Archive for January, 2017
At a previous place of work, we had a central reporting server containing hundreds and hundreds of reports, covering every section of the business. Manifestly, reports are vital to running a company, especially a finance company that essentially makes its money by shifting data from one database to another. One day, a colleague decided to spring-clean the whole reporting structure, and what better way to start than pruning the dead wood, getting rid of reports that were no longer used — there have got to be at least a few, right? What he found was pretty astonishing: 95% of reports hadn’t been looked at in the last 3 months. Ninety-five percent! (Maybe some of those were quarterly, six-monthly or yearly reports; everything was archived, not actually deleted, so could’ve been re-instated if necessary. I don’t remember that happening.)
The lessons were clear: managers were asking for reports to be built, when they didn’t need them. Either they never needed them, or one-off data pulls would’ve sufficed. Now, reports aren’t free, they cost time and money:
1. Initial planning — any of: a quick chat, an email, a meeting, a proper design spec, a full project plan.
2. Writing the query behind the report, which is never as simple as SELECT * FROM Table WHERE CreatedDate BETWEEN @StartDate AND @EndDate. Often, data from different servers needs to be brought together, which involves asking a DBA to replicate data (something else that has to be managed and tracked). The query will undoubtedly involve some level of aggregation, which may mean creating new tables and scheduled jobs to keep the aggregate data refreshed (another place where milestone tables come in handy).
(Of course, if you’re lucky enough to have a comprehensive, well-maintained data warehouse, then the above might be greatly simplified.)
3. Writing the report itself, which might be a matter of minutes, or could take days if the output has to be, say, formatted for printing, and/or has hierarchical expand/collapse functionality, and/or has many input parameters, especially if they affect the layout as well as the data that gets returned.

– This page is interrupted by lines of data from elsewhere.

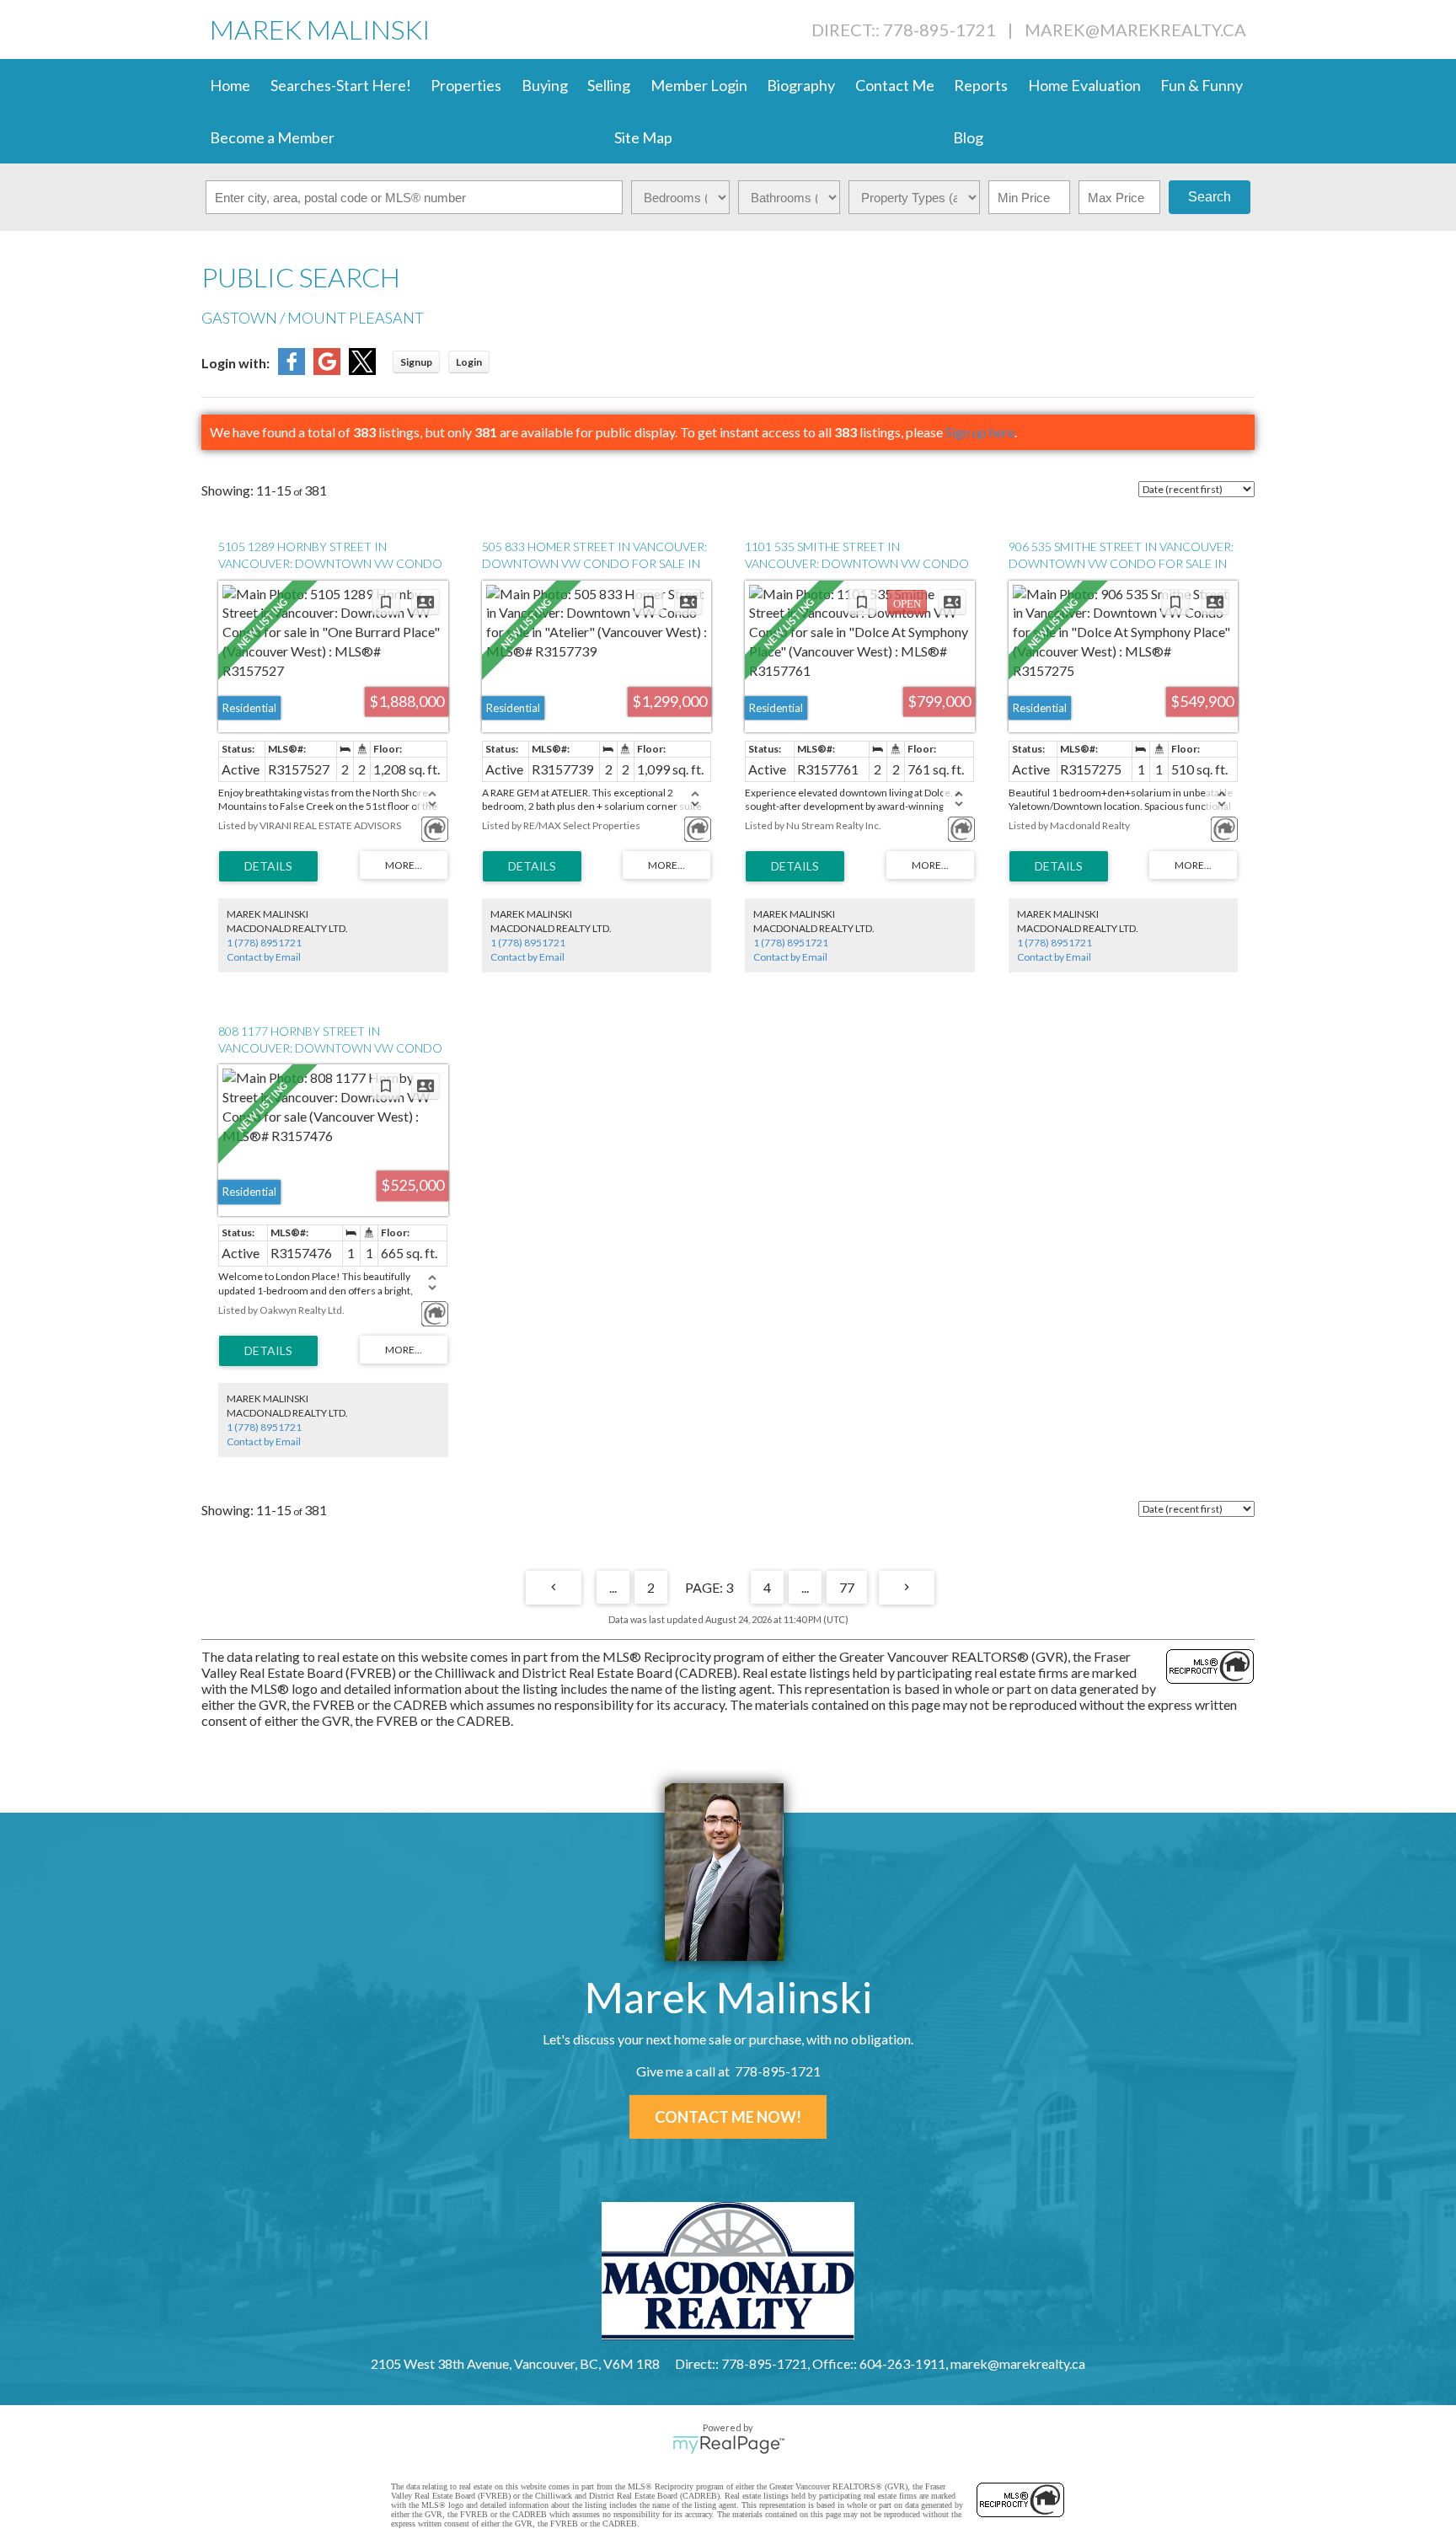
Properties (466, 85)
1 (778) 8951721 (264, 942)
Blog (968, 137)
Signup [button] (416, 362)
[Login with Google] (326, 370)
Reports (981, 85)
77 (846, 1587)
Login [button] (469, 362)
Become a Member (272, 137)
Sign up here (979, 432)
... (613, 1587)
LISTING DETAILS (268, 866)
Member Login (698, 85)
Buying (545, 85)
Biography (801, 85)
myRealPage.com (728, 2445)
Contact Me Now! (728, 2117)
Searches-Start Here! (340, 85)
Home (230, 85)
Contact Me (894, 85)
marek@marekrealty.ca (1135, 29)
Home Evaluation (1084, 85)
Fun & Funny (1201, 85)
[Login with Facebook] (291, 370)
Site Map (643, 137)
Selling (608, 85)
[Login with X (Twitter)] (362, 370)
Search (1209, 197)
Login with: (235, 363)
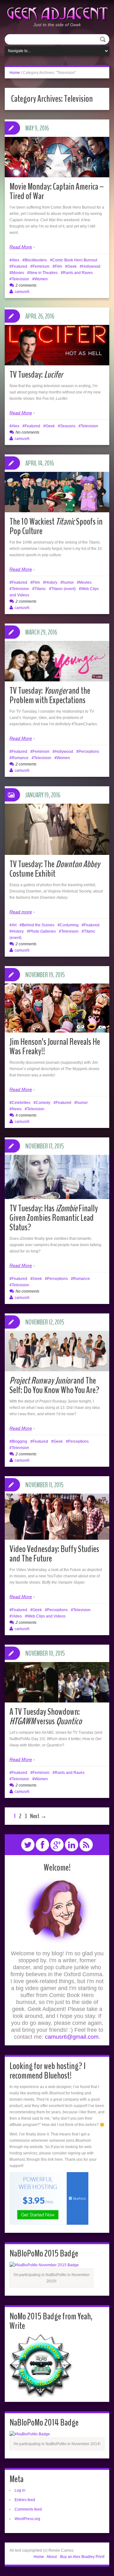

4. Testing the report, deploying the report, getting it emailed out on a schedule, etc., etc.
Reports aren’t free, and to realise that 95% of anything was ultimately unnecessary, is as hugely annoying for the report writer, as it is for their manager who could’ve used their resource elsewhere.
So, lesson learnt, and the company went forth with a steely resolve to ensure that reports were only built if the business need for them could be proved beyond doubt, and this came to pass. Dozens and dozens of new reports were built, but each one was vital, and had a clear purpose.
You might be able to guess the next part… The same spring-clean exercise was repeated again, over a year later: 80% of the reports hadn’t been looked at in the last 3 months.
What’s to be gleaned from this? At the heart of it, is still the issue that reports are perceived as ‘cheap’. The only way to prevent this level of waste, is … somehow levy a charge on the original requester? Incur a penalty if reports go unused? Accept the whole situation as inevitable? I don’t know the answer. If you have any practical ideas, please let me know in the comments.
1. During the periods in which these reports were going unused, the business was constantly learning and changing. If, prior to the first exercise, I’d have been asked to guess how many reports weren’t used, I’d have said 30-50%.
2. I’m not trying to imply that my previous workplace was sloppy or inefficient, it wasn’t. I’ve seen this happen more than once, it’s just that the numbers were so striking that time.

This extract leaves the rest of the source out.